Human Neutrophils Lose Their Surface FcγRIII and Acquire Annexin V Binding Sites During Apoptosis In Vitro

• Published in: Blood Vol. 85; no. 2; pp. 532 - 540
• Main Authors: Homburg, Christa H.E., de Haas, Masja, von dem Borne, Albert E.G.Kr, Verhoeven, Arthur J., Reutelingsperger, Chris P.M., Roos, Dirk
• Format: Journal Article
• Language: English
• Published: Washington, DC Elsevier Inc 15.01.1995; The Americain Society of Hematology
• Subjects: Ageing, cell death; Annexin A5 - metabolism; Antigens, CD - biosynthesis; Apoptosis - drug effects; Apoptosis - physiology; Biological and medical sciences; Biomarkers; Cell physiology; Cells, Cultured; Cytokines - pharmacology; Down-Regulation - drug effects; Flow Cytometry; Fluorescent Antibody Technique; Fundamental and applied biological sciences. Psychology; Humans; Immunophenotyping; Molecular and cellular biology; Neutrophils - drug effects; Neutrophils - metabolism; Receptors, IgG - metabolism; Receptors, Peptide - metabolism; Up-Regulation - drug effects; Human; Cell culture; Membrane receptor; Fc-Fragment; Cell death; Binding site; Neutrophil; In vitro
• ISSN: 0006-4971; 1528-0020
• DOI: 10.1182/blood.V85.2.532.532

We have previously reported that neutrophilic granulocytes rapidly release part of their FcγRIII from the plasma membrane upon in vitro activation, probably by proteolytic cleavage. In plasma and other body fluids, released or soluble FcγRIII has been found in considerable amounts. In the present study, neutrophils were kept in maintenance culture for 18 to 24 hours. Forty percent of the neutrophils completely lost FcγRIII, and the remainder of the cells showed a 60% decrease in FcγRIII expression on their surface. Released FcγRIII was detected in the culture supernatant. Nevertheless, more than 90% of the cells was viable as judged by hydrolysis of fluorescein diacetate. The presence of interferon y, granulocyte colony-stimulating factor, or granulocyte-macrophage colony-stimulating factor, but not interleukin-3 (IL-3), IL-6, or IL-8, in the culture medium increased the number of cells that still expressed FcγRIII. We found that this loss of FcγRIII was not the result of cell activation but correlated strongly with apoptosis.
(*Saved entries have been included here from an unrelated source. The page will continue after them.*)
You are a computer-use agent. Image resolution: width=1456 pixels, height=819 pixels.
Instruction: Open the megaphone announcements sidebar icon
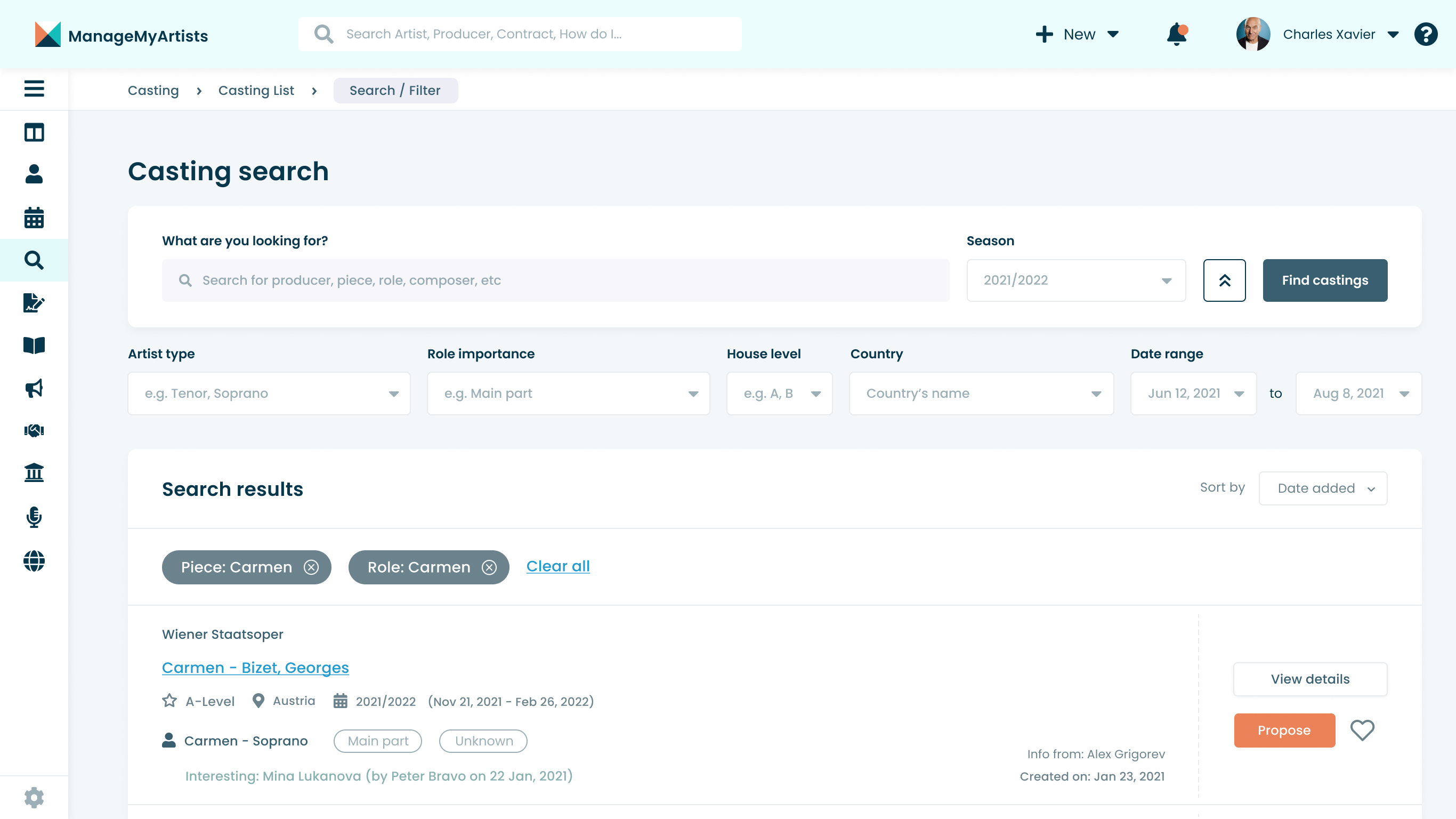[34, 388]
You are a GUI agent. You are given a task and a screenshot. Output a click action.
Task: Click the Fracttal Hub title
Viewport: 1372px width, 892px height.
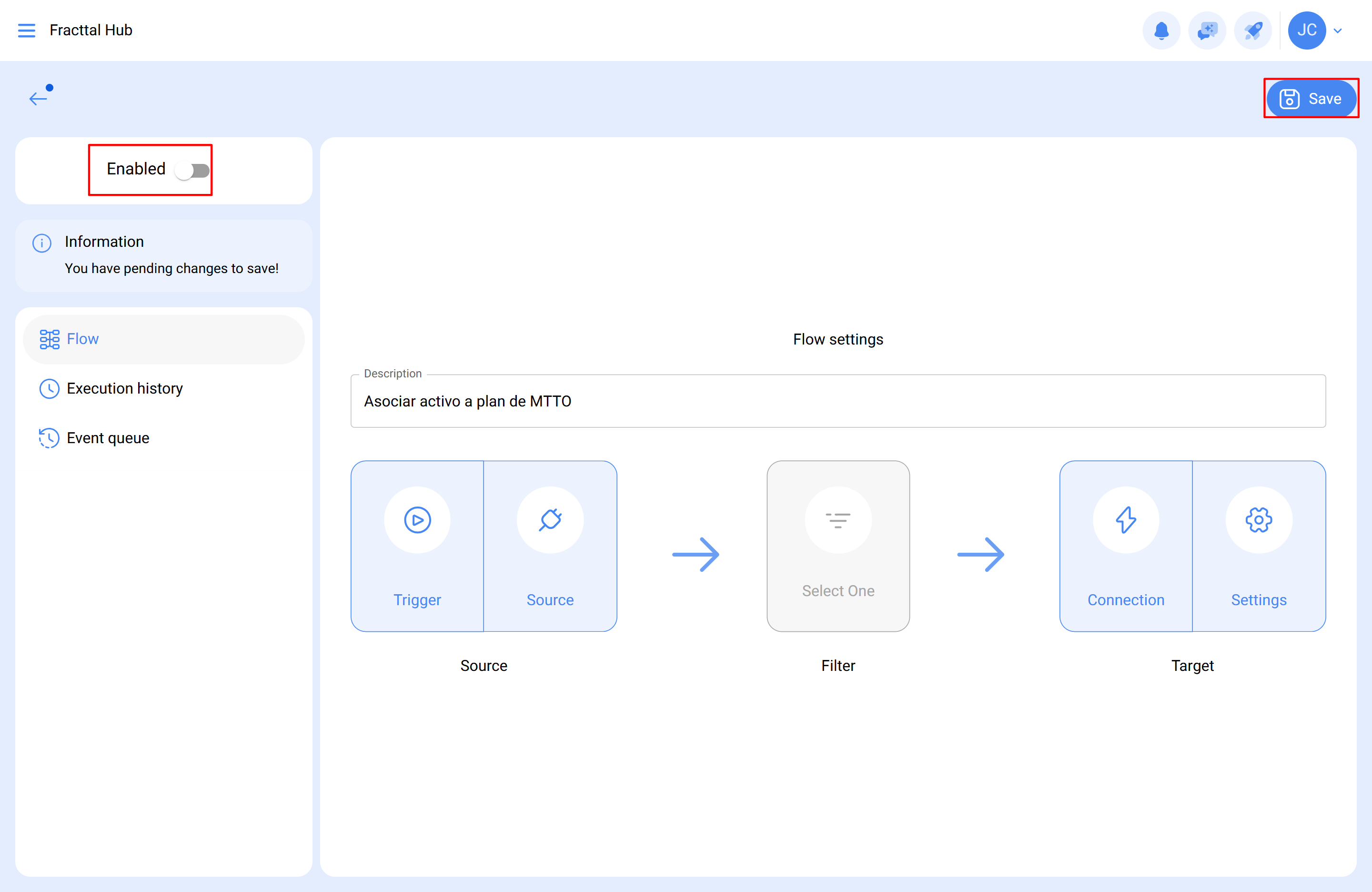91,30
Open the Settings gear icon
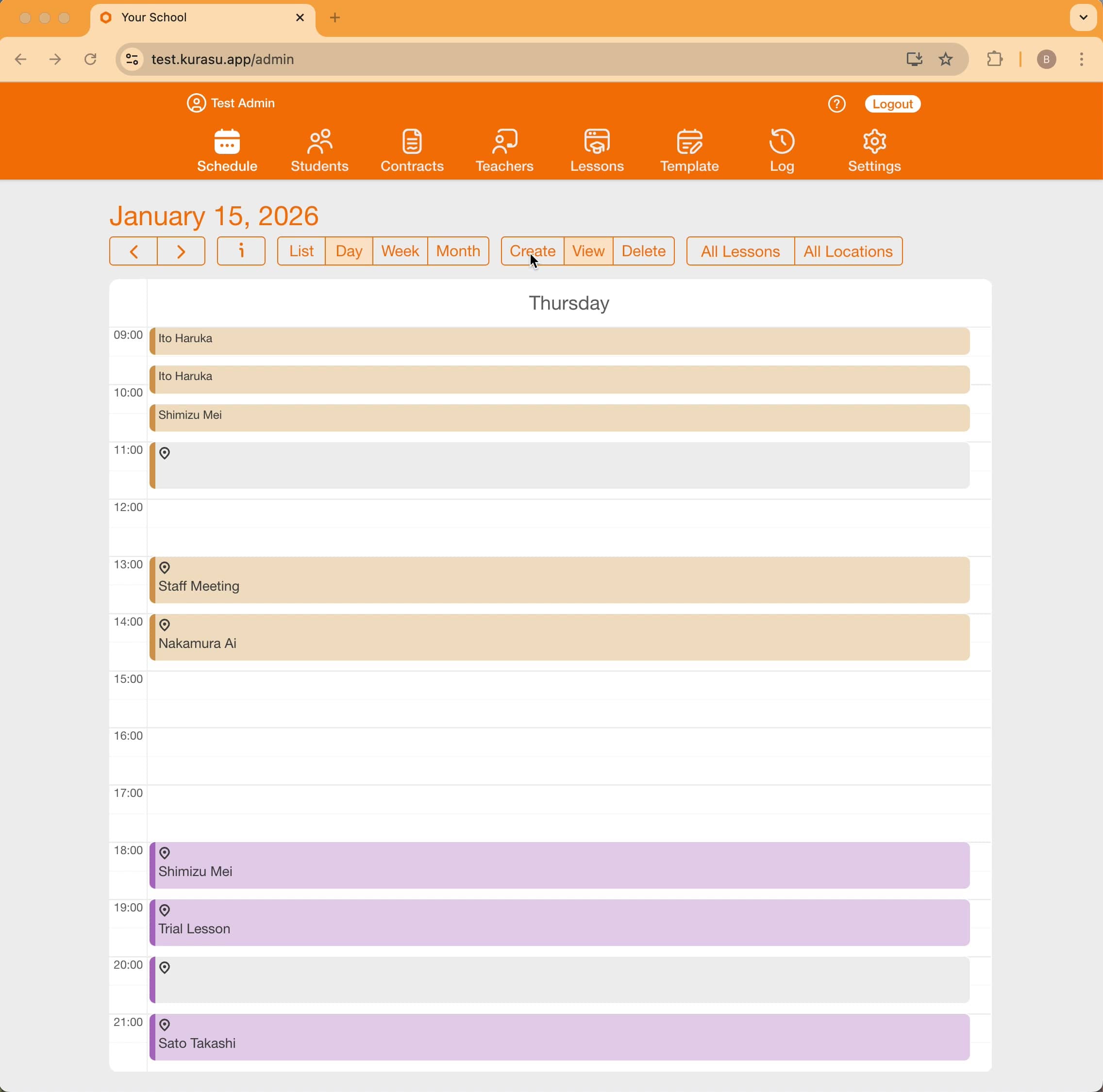The height and width of the screenshot is (1092, 1103). point(873,150)
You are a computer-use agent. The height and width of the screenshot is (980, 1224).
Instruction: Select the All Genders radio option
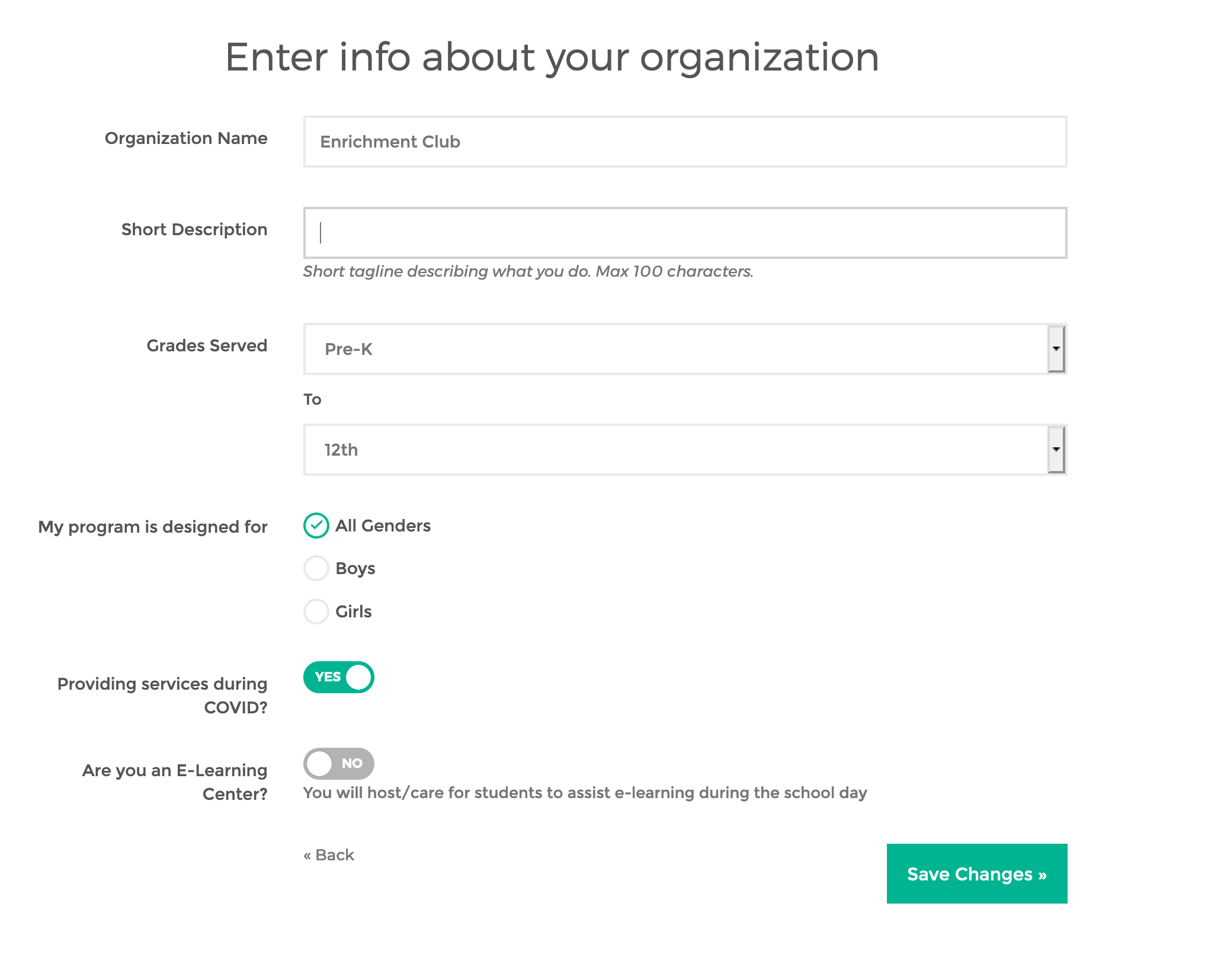pyautogui.click(x=316, y=526)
The FcγRIII-negative subpopulation exhibited typical morphologic changes, such as nuclear condensation and DNA fragmentation. Furthermore, this subpopulation appeared to have acquired the property of binding Annexin V, a calcium-dependent, phospholipid-binding protein with high affinity for phosphatidyl-serine. The external exposure of this phospholipid by cells has been reported to occur during apoptosis. The property of Annexin V binding was not shared by the nonapoptotic, FcγRIII-positive subpopulation. In this respect, we identified binding of Annexin V as an convenient marker for apoptotic cells. Our results indicate that soluble FcγRIII in body fluids might be derived for a large part from neutrophils undergoing apoptosis in the tissues.